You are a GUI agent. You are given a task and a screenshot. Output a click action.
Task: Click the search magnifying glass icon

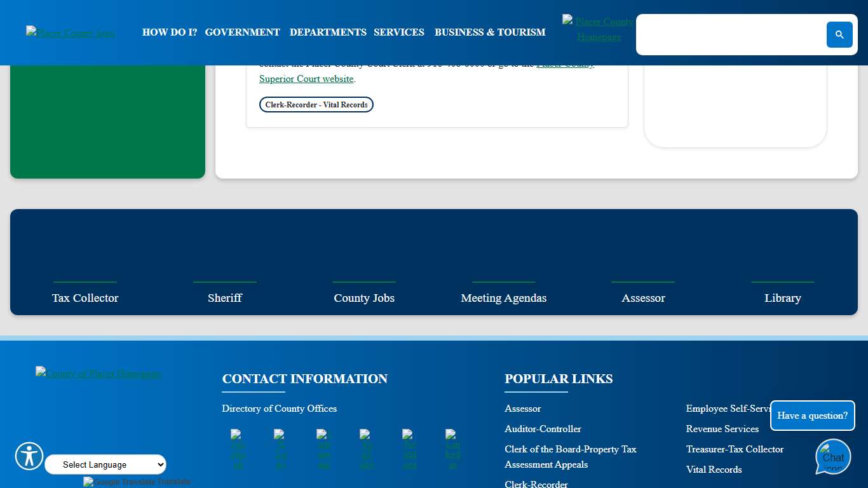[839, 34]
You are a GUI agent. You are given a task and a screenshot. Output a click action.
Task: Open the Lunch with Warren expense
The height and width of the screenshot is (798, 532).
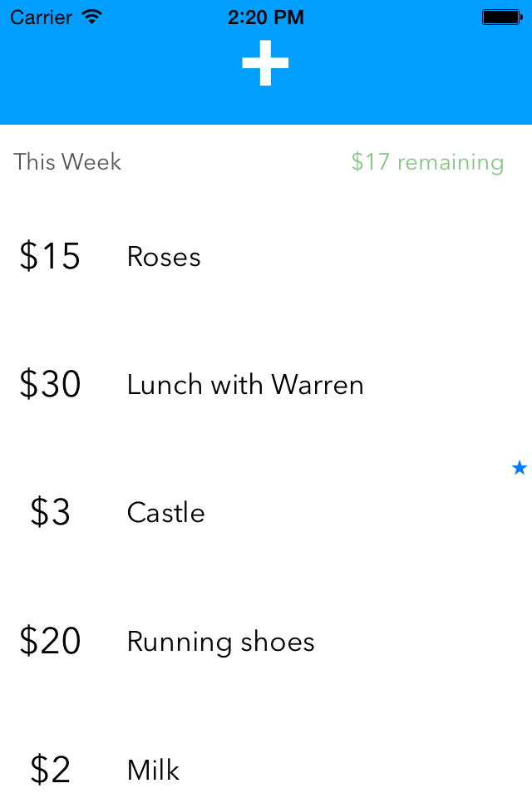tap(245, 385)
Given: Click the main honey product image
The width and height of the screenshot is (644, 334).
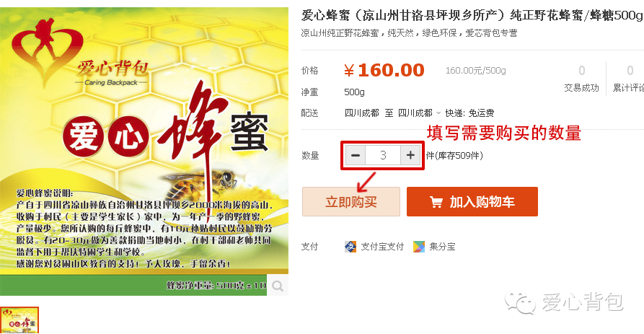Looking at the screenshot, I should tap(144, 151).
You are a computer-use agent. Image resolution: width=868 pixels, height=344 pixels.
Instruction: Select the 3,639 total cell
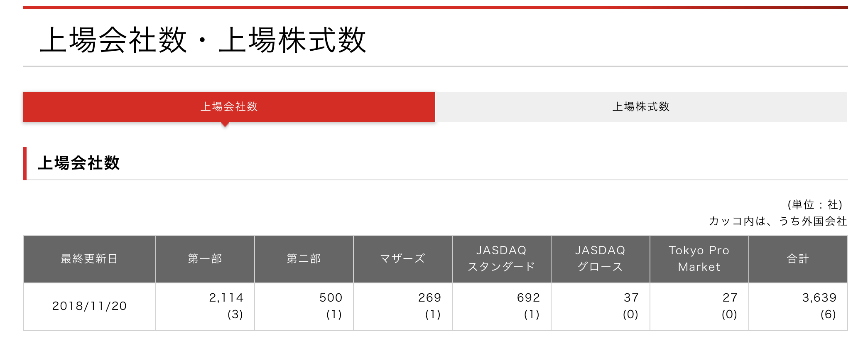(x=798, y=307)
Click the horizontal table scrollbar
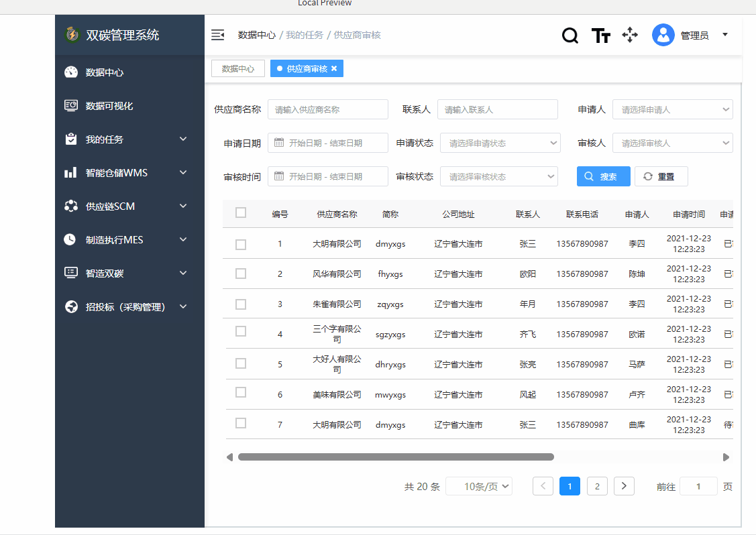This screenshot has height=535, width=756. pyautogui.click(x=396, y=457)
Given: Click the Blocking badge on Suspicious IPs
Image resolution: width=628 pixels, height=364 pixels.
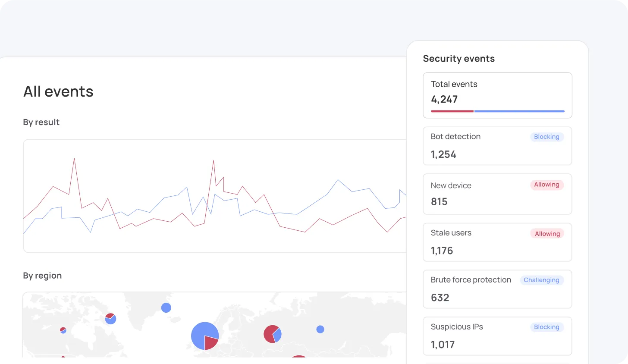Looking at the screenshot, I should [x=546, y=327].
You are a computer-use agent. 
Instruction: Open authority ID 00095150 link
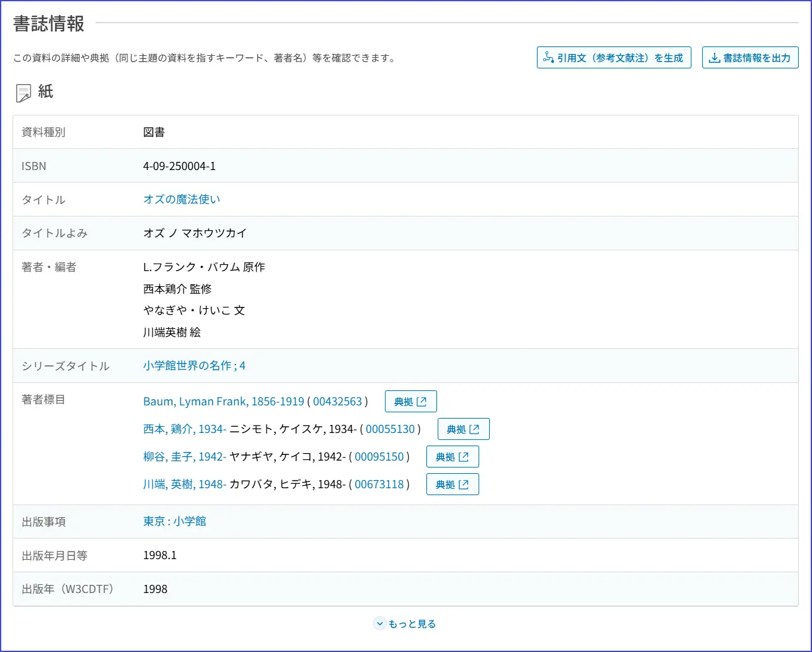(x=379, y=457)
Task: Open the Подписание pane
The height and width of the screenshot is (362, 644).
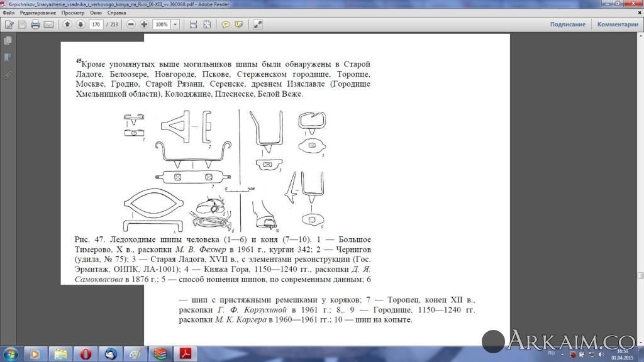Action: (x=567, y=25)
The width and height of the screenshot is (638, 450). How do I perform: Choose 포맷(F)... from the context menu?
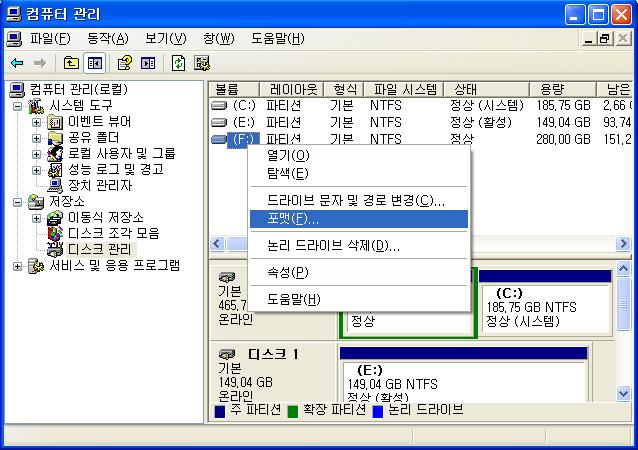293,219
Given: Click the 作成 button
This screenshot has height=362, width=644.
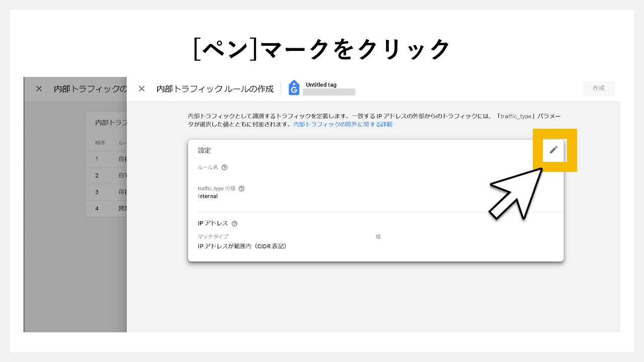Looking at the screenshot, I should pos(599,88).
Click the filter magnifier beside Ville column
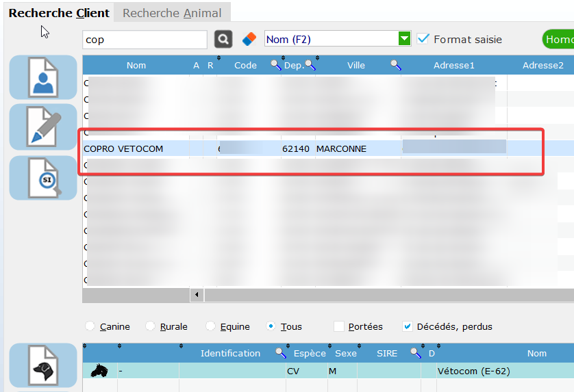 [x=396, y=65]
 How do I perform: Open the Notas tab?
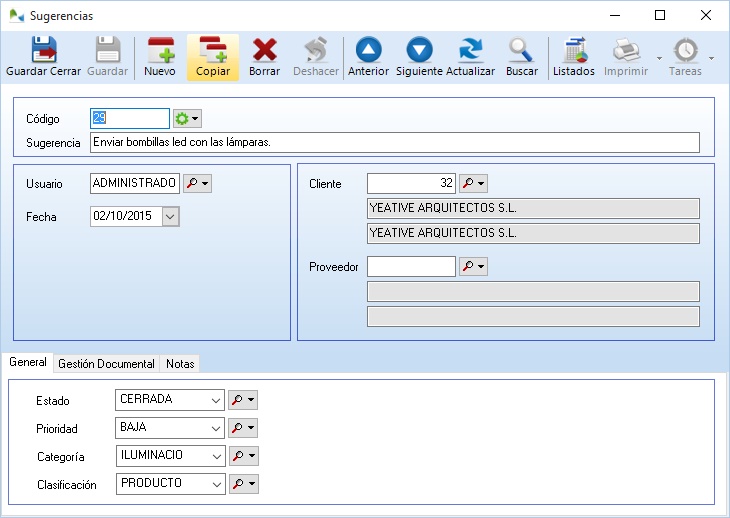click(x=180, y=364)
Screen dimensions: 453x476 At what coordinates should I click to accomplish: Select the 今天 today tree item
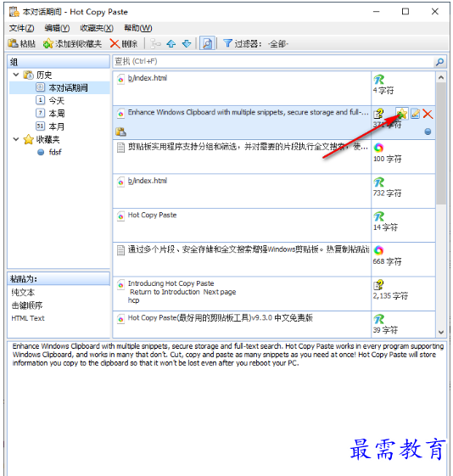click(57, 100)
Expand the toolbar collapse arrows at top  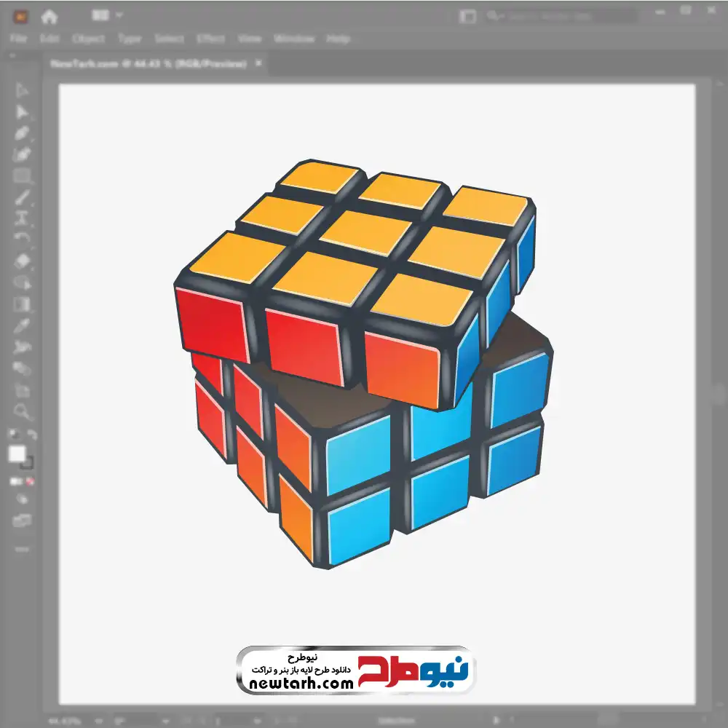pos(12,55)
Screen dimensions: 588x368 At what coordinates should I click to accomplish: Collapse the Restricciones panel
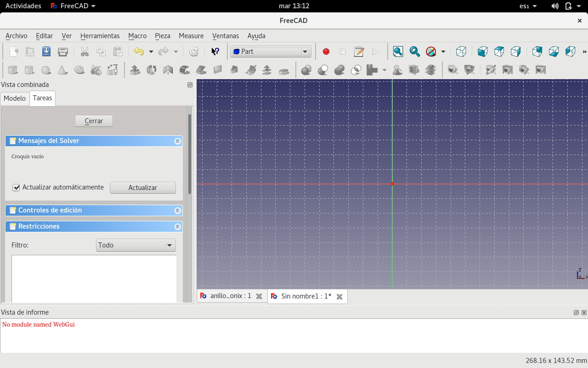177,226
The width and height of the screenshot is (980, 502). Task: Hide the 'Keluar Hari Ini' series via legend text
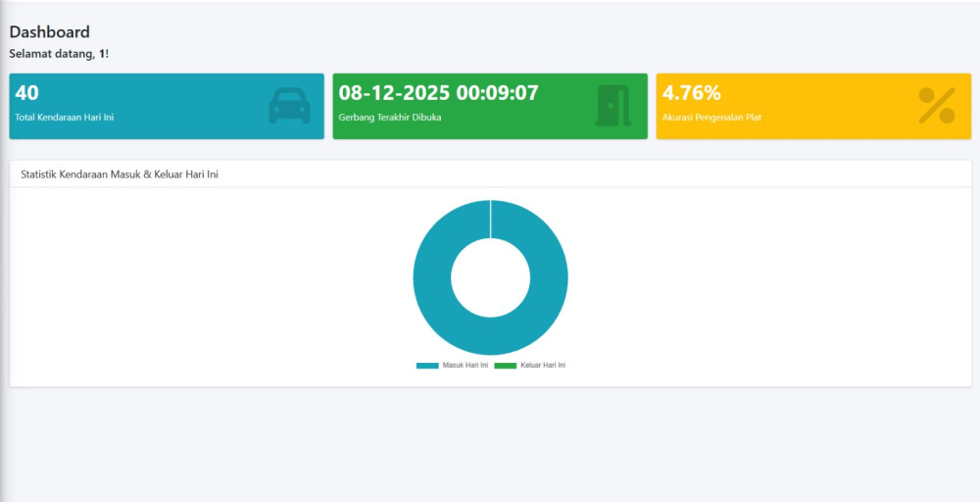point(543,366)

Exercise:
Show every line in the entries above that contains the string "agent".

Solution to this task:
You are a GUI agent. You are given a task and a screenshot. Output a click action.
You are a GUI agent. You are given a task and a screenshot. Output a click action.
You are a computer-use agent. Image resolution: width=868 pixels, height=344 pixels.
You are a computer-use agent. 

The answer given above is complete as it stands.